Selon le Groupe de recherche sur l’intégrité de la Police (Police Integrity Research Group), seuls 104 policiers ont été arrêtés pour meurtre ou homicide involontaire à la suite d’une fusillade en service entre 2005 et 2019. Parmi eux, seuls 35 ont été déclarés coupables. Au cours de la même période, environ 15.000 personnes ont été tuées par la police.

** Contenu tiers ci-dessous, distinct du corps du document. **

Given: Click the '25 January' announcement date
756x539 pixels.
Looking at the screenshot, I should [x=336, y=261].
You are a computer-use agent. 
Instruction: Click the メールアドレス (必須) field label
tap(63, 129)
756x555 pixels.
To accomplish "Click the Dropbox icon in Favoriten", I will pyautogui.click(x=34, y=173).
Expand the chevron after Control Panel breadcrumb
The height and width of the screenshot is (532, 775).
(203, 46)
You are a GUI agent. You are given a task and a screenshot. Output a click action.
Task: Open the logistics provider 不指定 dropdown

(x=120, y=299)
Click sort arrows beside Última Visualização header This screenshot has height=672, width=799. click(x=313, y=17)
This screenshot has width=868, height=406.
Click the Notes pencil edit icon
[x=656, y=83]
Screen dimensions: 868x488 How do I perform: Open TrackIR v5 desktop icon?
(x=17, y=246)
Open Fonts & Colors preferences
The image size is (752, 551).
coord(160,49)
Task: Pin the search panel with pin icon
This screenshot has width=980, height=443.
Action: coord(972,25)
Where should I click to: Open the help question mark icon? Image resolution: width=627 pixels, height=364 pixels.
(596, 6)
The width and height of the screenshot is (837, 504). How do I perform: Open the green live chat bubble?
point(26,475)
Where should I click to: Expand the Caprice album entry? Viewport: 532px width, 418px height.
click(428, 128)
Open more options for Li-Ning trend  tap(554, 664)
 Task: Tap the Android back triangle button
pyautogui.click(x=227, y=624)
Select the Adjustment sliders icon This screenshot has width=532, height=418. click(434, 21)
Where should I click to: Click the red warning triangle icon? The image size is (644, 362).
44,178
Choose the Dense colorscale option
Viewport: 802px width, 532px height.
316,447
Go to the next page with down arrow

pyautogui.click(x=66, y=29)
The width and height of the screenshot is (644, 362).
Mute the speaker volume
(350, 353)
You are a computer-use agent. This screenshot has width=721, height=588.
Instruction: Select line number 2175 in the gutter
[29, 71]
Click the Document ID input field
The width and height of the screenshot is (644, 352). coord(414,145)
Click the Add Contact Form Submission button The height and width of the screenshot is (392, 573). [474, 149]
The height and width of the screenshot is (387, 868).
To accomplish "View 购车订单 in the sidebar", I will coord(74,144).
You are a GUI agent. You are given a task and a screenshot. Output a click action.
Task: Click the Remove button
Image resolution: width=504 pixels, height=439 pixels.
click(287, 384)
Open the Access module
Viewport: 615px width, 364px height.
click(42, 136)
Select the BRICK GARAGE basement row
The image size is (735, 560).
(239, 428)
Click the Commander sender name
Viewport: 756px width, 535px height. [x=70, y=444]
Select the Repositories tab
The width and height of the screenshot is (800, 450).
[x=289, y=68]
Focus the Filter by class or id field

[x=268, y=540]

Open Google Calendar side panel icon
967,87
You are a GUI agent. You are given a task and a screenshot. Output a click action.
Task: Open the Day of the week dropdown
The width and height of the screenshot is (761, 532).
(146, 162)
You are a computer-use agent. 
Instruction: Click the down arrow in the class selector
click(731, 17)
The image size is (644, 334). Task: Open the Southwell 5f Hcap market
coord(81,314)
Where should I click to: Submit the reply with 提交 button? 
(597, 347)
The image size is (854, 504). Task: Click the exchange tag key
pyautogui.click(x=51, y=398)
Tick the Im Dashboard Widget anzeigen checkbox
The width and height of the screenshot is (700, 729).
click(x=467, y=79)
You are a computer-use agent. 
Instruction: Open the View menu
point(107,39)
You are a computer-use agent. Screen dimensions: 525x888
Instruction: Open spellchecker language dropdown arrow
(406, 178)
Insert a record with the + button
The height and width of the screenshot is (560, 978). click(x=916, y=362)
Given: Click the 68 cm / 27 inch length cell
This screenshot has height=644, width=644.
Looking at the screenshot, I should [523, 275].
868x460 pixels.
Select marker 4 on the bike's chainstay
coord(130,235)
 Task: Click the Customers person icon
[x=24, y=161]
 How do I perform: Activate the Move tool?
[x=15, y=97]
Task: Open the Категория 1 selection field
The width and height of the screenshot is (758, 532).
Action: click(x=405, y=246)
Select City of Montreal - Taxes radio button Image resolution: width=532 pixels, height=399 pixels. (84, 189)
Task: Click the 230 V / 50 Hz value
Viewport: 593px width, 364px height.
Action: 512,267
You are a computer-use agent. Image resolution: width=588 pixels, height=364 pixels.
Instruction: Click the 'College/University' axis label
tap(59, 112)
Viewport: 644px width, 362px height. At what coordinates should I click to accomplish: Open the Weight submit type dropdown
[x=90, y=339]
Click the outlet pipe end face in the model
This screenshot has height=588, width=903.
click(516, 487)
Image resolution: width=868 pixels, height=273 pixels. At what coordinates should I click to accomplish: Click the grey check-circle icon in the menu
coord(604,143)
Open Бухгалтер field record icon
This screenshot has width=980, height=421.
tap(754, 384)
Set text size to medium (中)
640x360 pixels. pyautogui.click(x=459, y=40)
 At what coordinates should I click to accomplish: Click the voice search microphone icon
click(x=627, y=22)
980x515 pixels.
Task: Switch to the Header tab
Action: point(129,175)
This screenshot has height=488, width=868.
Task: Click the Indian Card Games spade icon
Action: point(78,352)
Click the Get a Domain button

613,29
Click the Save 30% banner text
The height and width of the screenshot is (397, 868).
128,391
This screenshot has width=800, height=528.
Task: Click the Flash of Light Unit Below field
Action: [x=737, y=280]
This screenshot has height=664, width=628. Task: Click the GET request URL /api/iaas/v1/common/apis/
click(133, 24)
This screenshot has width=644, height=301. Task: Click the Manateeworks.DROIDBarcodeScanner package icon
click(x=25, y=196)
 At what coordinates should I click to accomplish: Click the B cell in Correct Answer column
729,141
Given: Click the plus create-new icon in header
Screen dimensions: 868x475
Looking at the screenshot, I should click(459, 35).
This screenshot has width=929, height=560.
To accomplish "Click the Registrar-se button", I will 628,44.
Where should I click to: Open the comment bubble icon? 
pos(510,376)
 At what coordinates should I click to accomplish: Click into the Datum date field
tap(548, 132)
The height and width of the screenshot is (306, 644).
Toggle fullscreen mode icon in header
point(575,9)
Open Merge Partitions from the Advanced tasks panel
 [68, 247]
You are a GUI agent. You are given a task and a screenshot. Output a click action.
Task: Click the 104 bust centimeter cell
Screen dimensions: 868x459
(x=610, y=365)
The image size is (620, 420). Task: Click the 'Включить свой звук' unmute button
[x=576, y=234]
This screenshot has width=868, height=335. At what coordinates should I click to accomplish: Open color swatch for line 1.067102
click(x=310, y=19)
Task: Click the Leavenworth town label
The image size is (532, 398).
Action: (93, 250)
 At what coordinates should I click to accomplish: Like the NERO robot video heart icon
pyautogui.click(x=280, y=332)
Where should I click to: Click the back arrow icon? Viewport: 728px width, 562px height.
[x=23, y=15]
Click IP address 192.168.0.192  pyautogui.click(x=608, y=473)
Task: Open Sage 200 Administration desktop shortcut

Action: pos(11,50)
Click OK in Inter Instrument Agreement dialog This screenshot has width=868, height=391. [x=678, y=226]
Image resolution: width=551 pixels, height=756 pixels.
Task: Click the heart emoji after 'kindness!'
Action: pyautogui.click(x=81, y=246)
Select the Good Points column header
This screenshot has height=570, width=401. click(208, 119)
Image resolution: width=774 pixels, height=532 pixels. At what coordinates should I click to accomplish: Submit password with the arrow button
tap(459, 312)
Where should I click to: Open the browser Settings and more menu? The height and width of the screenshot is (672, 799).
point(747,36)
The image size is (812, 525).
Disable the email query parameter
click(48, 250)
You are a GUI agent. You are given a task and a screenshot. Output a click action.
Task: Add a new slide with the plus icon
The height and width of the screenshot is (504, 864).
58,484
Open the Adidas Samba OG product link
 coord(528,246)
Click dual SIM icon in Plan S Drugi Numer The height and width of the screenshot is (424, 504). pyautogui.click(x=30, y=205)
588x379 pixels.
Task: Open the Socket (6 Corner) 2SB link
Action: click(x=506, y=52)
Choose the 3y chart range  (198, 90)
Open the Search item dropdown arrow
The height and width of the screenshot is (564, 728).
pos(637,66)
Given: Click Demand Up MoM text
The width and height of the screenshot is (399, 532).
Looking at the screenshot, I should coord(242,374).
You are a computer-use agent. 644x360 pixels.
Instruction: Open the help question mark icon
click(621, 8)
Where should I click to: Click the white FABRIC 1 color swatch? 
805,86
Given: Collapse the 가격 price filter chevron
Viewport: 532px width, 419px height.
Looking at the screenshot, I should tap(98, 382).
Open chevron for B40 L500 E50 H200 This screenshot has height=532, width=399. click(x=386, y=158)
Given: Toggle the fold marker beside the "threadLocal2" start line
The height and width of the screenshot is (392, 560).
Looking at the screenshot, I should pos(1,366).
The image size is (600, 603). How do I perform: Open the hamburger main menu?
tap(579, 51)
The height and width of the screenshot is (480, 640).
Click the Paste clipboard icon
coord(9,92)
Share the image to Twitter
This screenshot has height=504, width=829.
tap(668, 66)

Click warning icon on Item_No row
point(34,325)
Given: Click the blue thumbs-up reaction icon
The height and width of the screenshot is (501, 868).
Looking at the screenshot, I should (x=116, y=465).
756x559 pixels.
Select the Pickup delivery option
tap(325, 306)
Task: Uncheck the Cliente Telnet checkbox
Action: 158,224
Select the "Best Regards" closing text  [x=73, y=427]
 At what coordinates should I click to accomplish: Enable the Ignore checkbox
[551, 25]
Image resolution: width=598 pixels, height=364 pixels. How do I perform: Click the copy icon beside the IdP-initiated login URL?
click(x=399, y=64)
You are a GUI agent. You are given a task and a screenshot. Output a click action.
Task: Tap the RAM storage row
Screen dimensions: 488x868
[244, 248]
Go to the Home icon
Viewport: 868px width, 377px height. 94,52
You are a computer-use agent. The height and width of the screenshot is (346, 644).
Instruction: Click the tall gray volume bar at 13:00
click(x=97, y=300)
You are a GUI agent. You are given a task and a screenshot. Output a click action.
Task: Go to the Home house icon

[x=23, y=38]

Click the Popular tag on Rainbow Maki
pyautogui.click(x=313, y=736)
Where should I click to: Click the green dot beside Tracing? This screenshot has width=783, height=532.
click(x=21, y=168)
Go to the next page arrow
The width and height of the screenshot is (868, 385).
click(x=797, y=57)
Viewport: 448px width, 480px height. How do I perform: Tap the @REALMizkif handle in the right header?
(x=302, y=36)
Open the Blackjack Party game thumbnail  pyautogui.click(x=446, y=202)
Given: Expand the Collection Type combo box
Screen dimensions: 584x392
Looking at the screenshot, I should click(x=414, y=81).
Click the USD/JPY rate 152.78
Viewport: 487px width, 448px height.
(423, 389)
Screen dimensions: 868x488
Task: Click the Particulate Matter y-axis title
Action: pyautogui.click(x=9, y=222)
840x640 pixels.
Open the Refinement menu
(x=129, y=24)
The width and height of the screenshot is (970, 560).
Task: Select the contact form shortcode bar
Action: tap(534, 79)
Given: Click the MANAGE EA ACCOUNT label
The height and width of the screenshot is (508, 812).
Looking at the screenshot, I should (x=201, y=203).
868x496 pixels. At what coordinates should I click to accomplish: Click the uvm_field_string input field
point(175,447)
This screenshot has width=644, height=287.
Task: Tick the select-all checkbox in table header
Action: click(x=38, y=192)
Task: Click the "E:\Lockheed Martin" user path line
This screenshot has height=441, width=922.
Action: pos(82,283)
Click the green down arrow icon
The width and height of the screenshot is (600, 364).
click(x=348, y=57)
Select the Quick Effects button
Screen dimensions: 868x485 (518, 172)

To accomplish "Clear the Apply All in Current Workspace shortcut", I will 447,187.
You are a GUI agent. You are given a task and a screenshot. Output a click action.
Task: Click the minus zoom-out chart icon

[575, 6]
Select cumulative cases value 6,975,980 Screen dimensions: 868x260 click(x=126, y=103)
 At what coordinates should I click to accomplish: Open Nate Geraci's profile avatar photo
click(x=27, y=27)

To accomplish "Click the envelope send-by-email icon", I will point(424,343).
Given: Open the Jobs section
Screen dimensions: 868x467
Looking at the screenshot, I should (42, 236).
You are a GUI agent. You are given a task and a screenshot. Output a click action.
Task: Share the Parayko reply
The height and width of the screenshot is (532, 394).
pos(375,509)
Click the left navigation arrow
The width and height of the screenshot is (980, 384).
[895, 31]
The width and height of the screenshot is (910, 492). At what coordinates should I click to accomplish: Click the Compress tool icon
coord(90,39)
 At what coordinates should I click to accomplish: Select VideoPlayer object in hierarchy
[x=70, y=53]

Juste au moment où le verdict de Chauvin était annoncé, la police assassinait Ma'Khia Bryant, 15 ans, à Columbus, dans l’Ohio. Selon les médias locaux, Ma'Khia Bryant vivait dans un foyer d’accueil et elle avait eu une altercation avec une autre personne résidant dans ce foyer. La police répondit à un appel indiquant qu’une femme essayait de poignarder d’autres gens. La police a reçu l’appel à 16h35. Dix minutes plus tard, on signalait une fusillade qui impliquait un officier de police.
Selon la police, l’adolescente tenait un couteau lorsque les agents sont arrivés sur les lieux. Hazel Bryant, la tante de Ma'Khia Bryant, a déclaré que sa nièce avait laissé tomber le couteau qu’elle tenait avant d’être abattue de plusieurs balles par un policier.
Les efforts incessants visant à définir la violence policière en termes exclusivement raciaux ne peuvent qu’affaiblir la lutte contre celle-ci. La lutte contre la violence policière nécessite l’unité de la classe ouvrière sur la base d’une lutte commune contre le système capitaliste, qui est défendu par la police.